Growing up in France, while everyone else was having bûche de Noël for the holidays, Kamel Saci ate his mother and grandmother's basbousa instead. Drenched in an orange blossom syrup, the semolina cake was a fragrant reminder of the Ramadan and Eid desserts they'd grown up with in Algeria. "They made the cake for the Western holidays because it was fit for a celebration, any celebration," says Saci, now head baker at Il Buco Alimentari & Vineria in Manhattan. His mother also made baghrir, thick but wonderfully light, yeasty crêpes. Cooked only on one side, they're pockmarked with holes—crannies for capturing melted butter and warm honey. They made a festive holiday treat. "Even now," says Saci, "I make basbousa and baghrir around Christmas because we"re with family and we want things that make us feel connected to Algeria."
Ghaya Oliveira grew up baking sweets with her grandmother in Tunisia. Now the head pastry chef at Daniel in New York, she finds herself returning to traditional Tunisian desserts this time of year. "Our holiday sweets are the tiniest bit of indulgence, made with the best quality ingredients like nuts and flower waters to perfume them with opulence."

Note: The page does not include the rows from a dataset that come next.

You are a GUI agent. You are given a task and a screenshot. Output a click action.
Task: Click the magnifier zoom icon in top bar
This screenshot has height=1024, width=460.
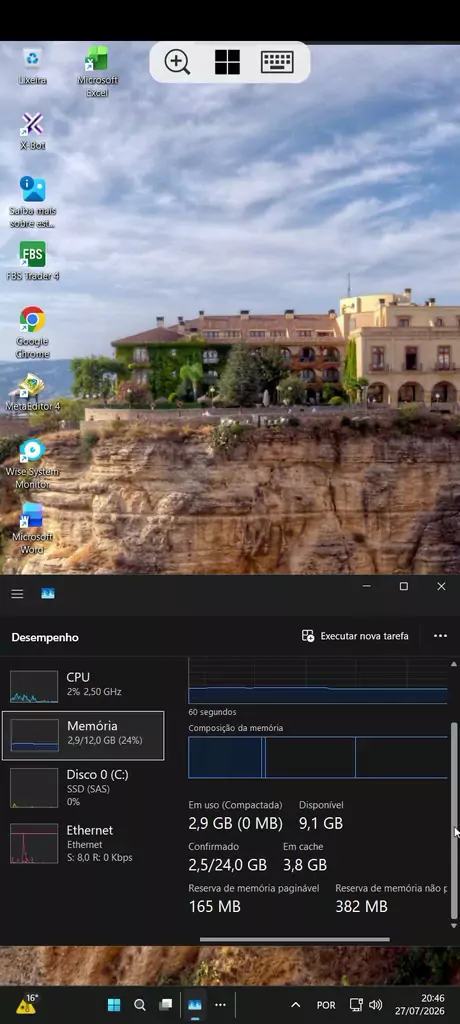[x=177, y=62]
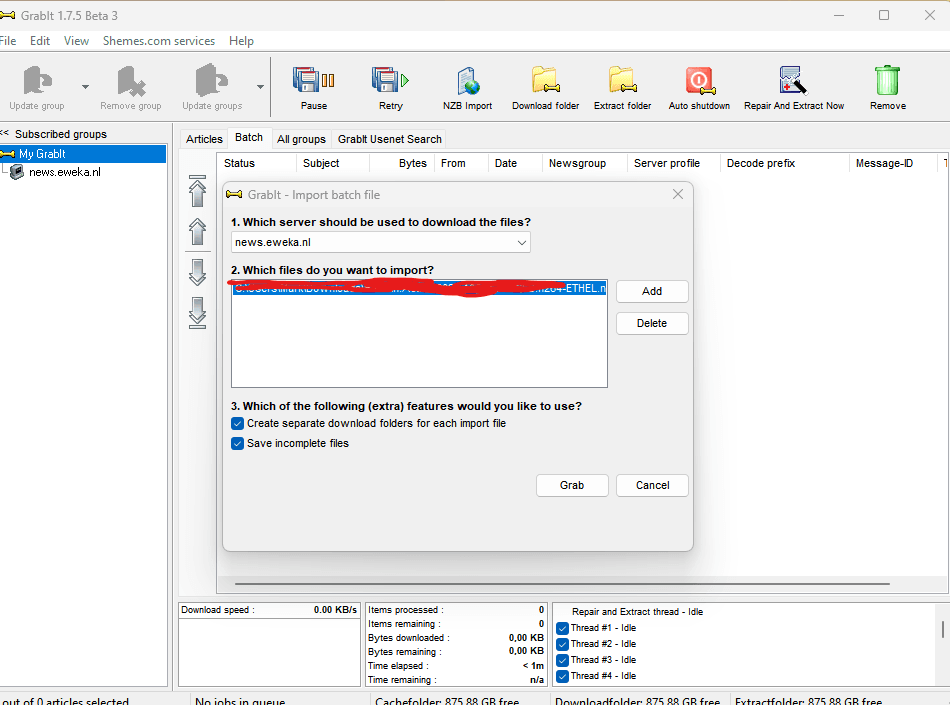Click the Pause toolbar icon

(x=313, y=82)
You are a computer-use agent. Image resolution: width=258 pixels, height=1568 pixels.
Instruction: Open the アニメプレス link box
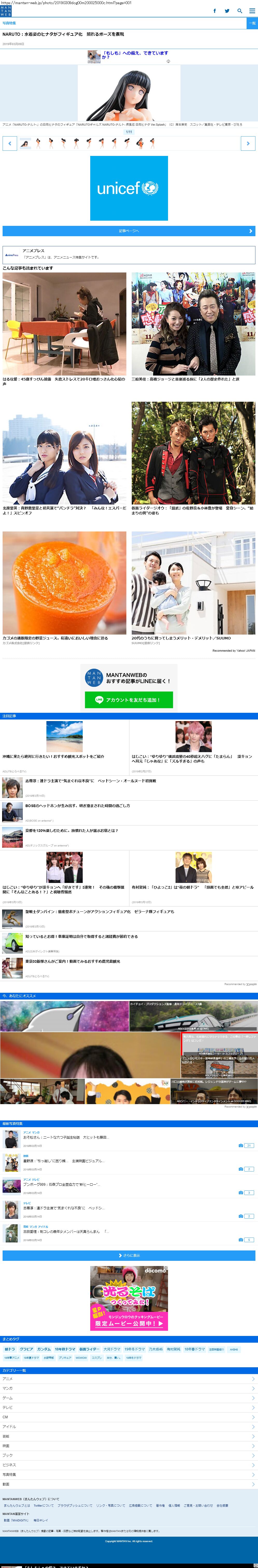click(129, 254)
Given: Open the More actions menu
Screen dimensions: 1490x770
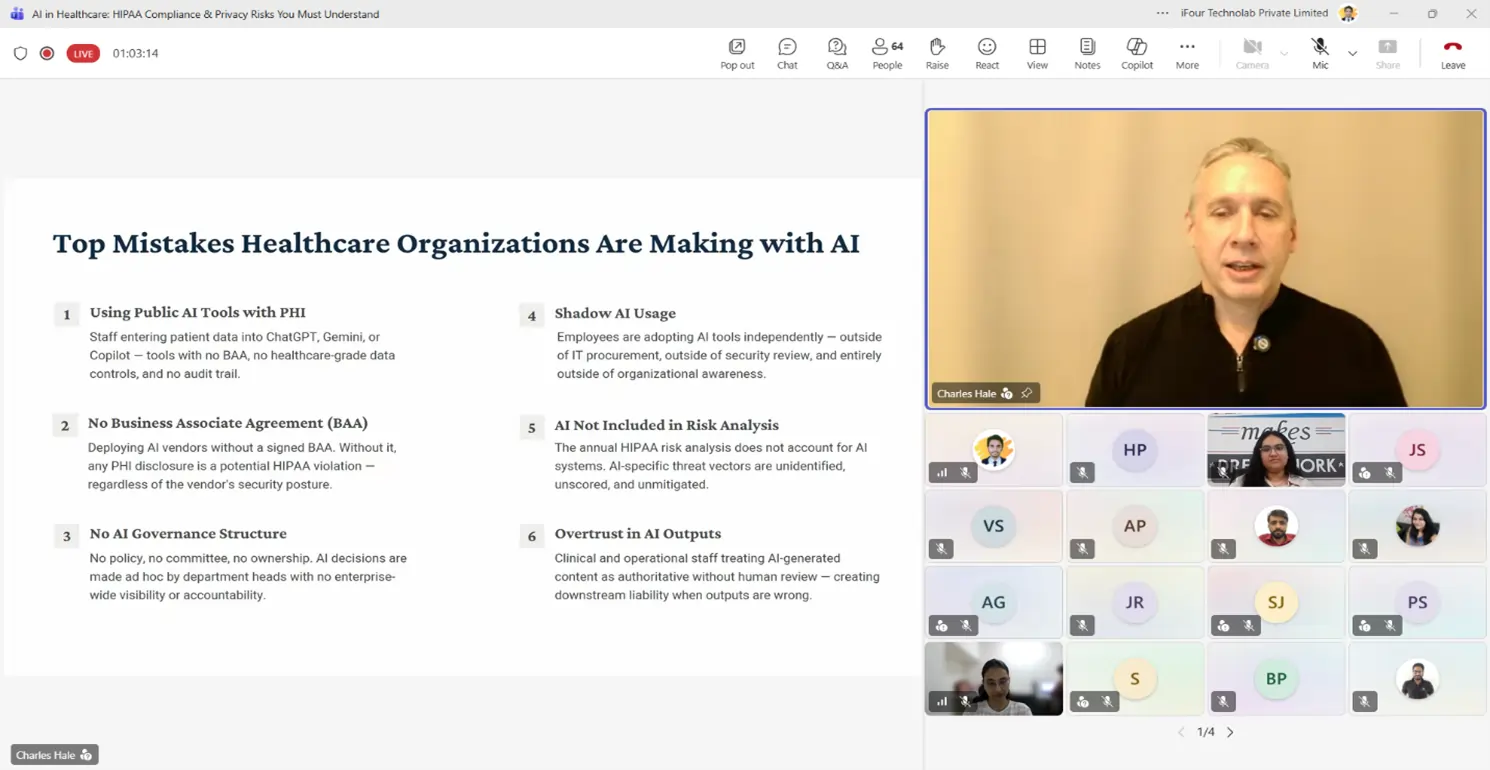Looking at the screenshot, I should 1187,53.
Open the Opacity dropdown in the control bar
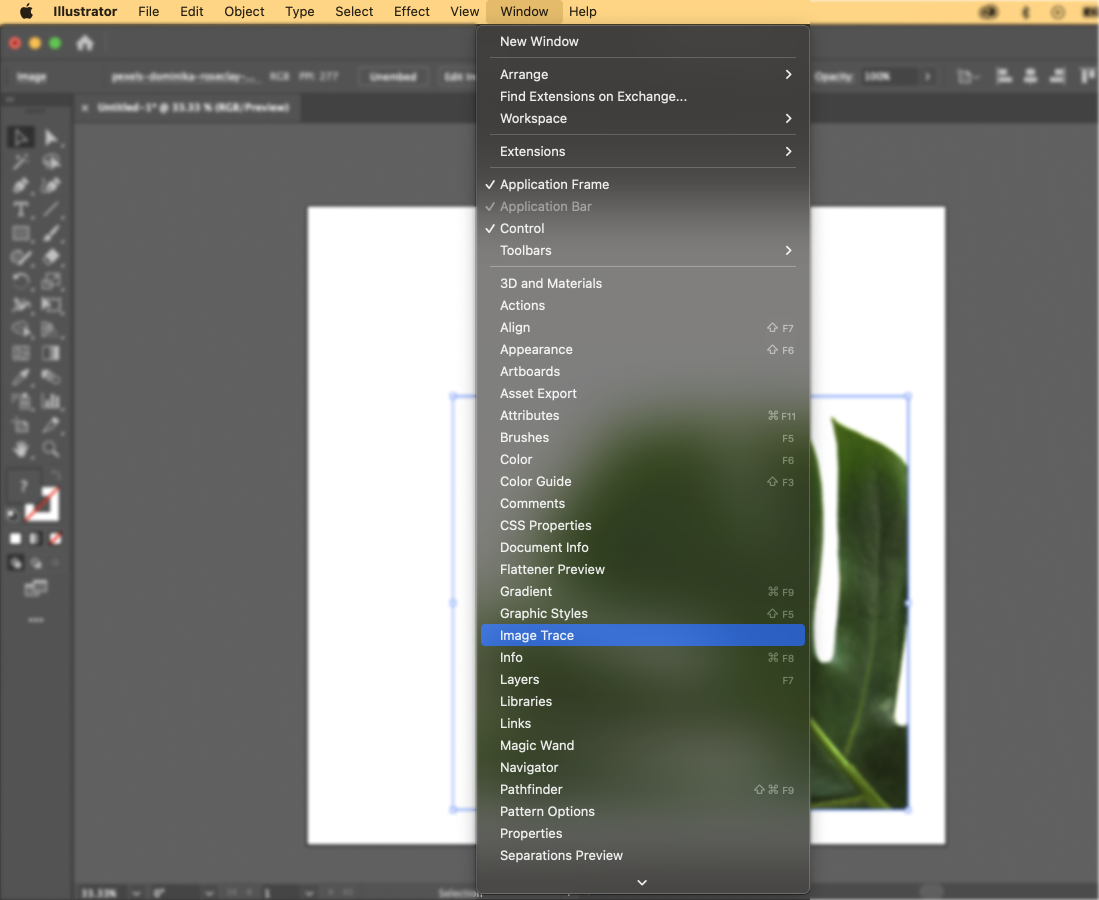1099x900 pixels. coord(927,77)
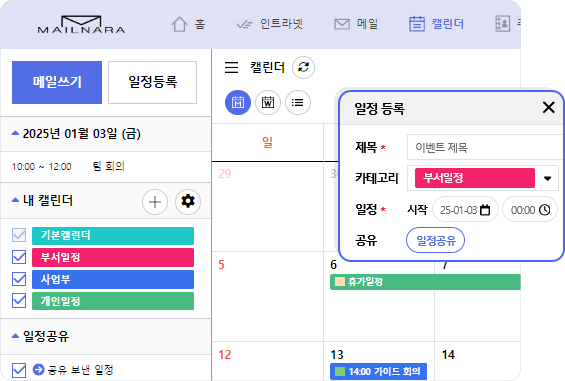Collapse the 내 캘린더 section

click(x=15, y=200)
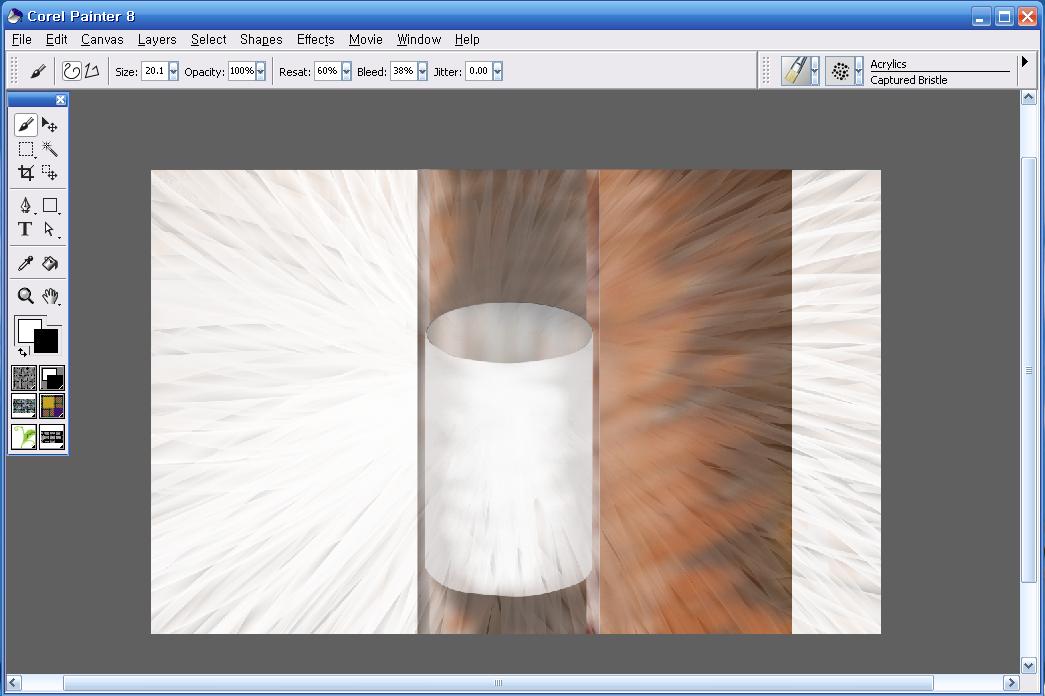Select the Magic Wand tool
This screenshot has height=696, width=1045.
click(50, 149)
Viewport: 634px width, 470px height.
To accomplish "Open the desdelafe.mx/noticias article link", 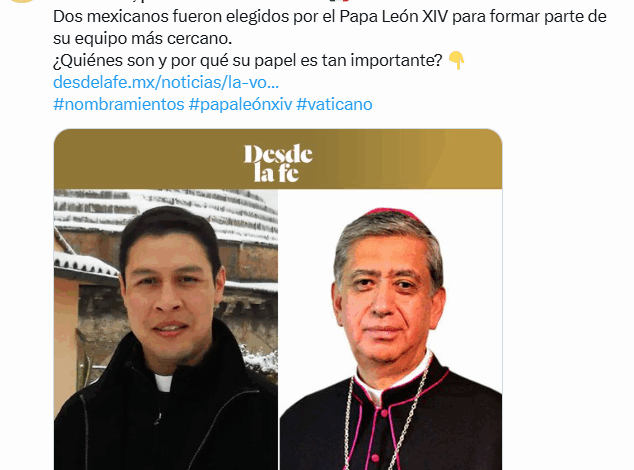I will click(x=166, y=83).
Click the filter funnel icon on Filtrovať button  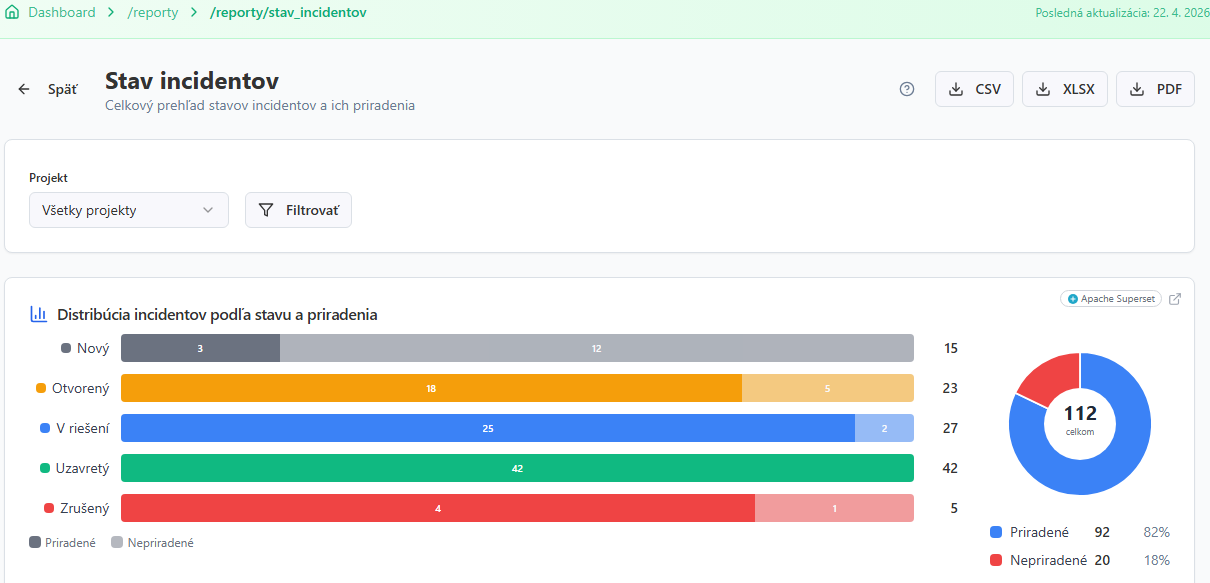tap(266, 210)
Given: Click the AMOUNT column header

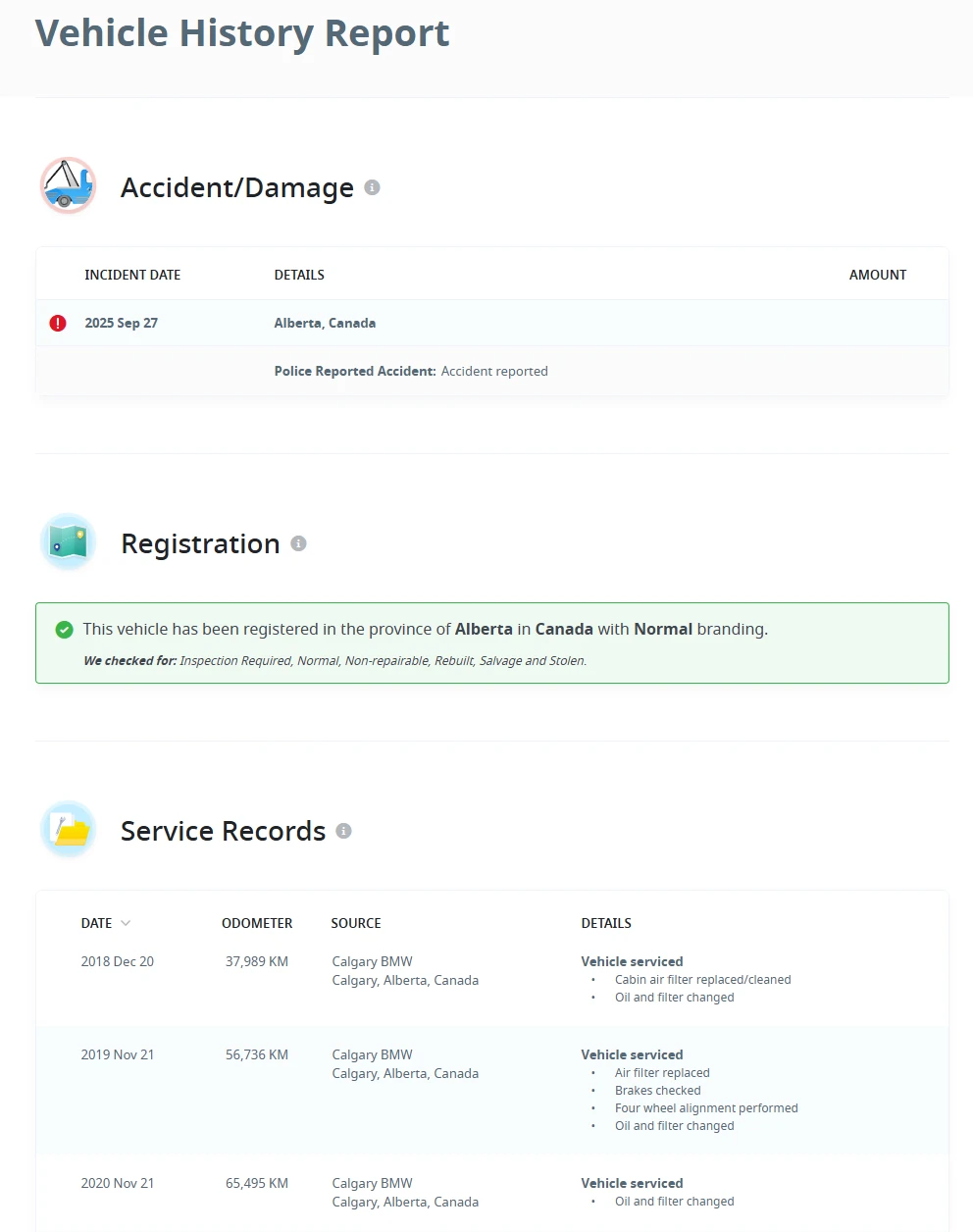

Kaber ellouz, tender marble-sized almond marzipan balls rolled in sugar, share her holiday table with fried desserts like makroud, semolina diamonds stuffed with dates, soaked in a bright orange blossom syrup, and covered with toasted sesame seeds, and exquisite pastries called deblah, spirals of thin dough fried to a crisp, drenched in lemon syrup, and showered with chopped nuts. "In Tunisia," Oliveira says, "the holidays are all about giving this small edible gift to someone, a special bite made with care."